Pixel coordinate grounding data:
╭──
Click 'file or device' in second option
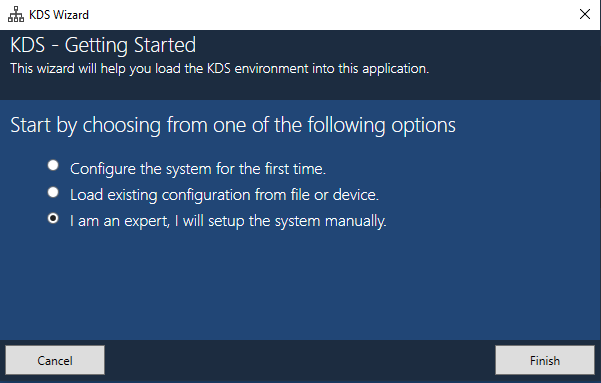This screenshot has height=383, width=601. point(335,195)
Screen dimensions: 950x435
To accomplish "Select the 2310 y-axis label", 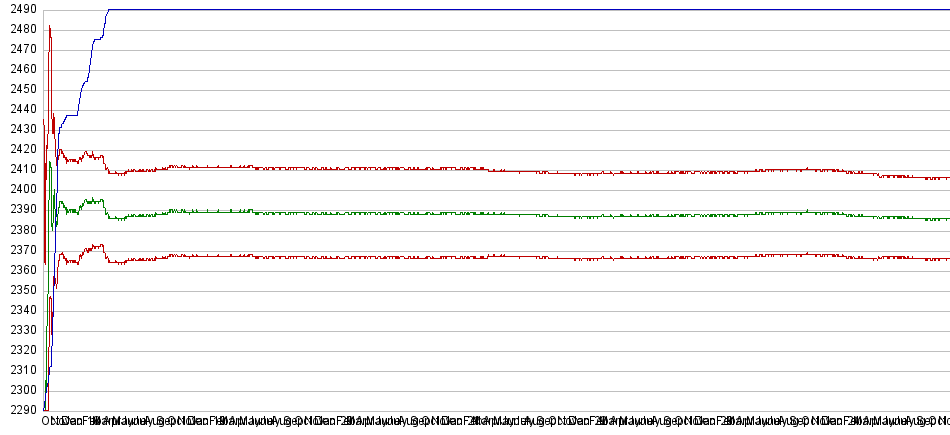I will [20, 370].
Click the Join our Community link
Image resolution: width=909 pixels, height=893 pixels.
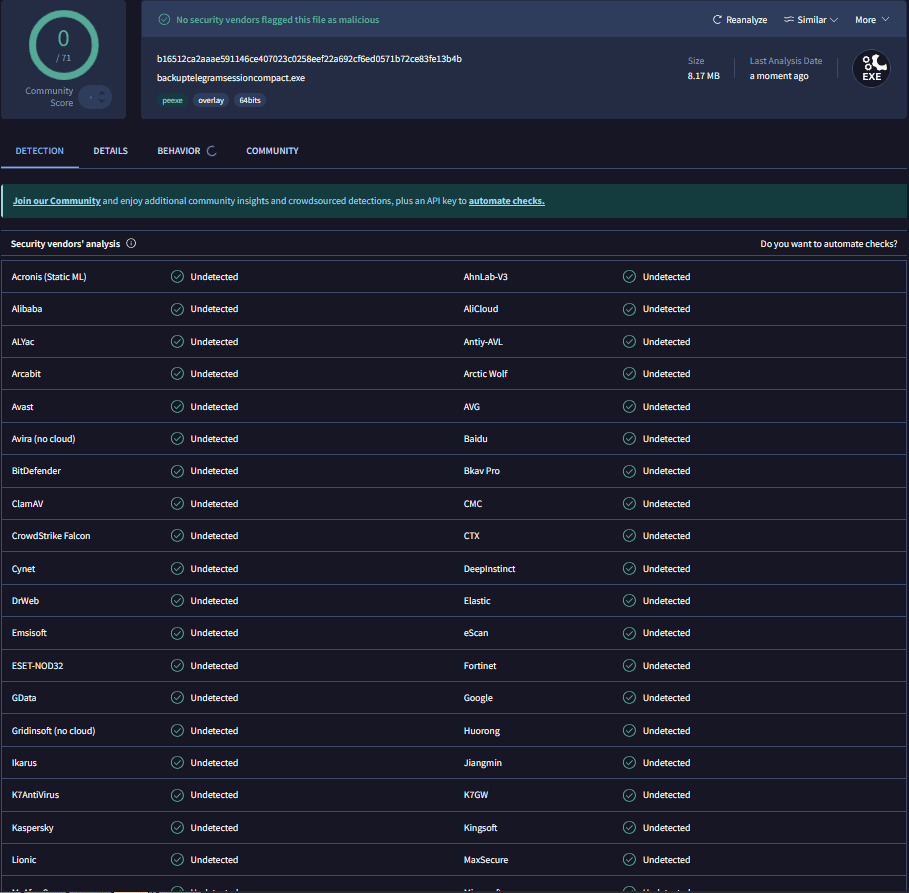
╰──
Try it - Only the lines from the one containing "Click the Join our Community link" through the last line of the entries, both included, should be repeated exactly, and the pictures should be left out.

Result of this task -
Click the Join our Community link
Image resolution: width=909 pixels, height=893 pixels.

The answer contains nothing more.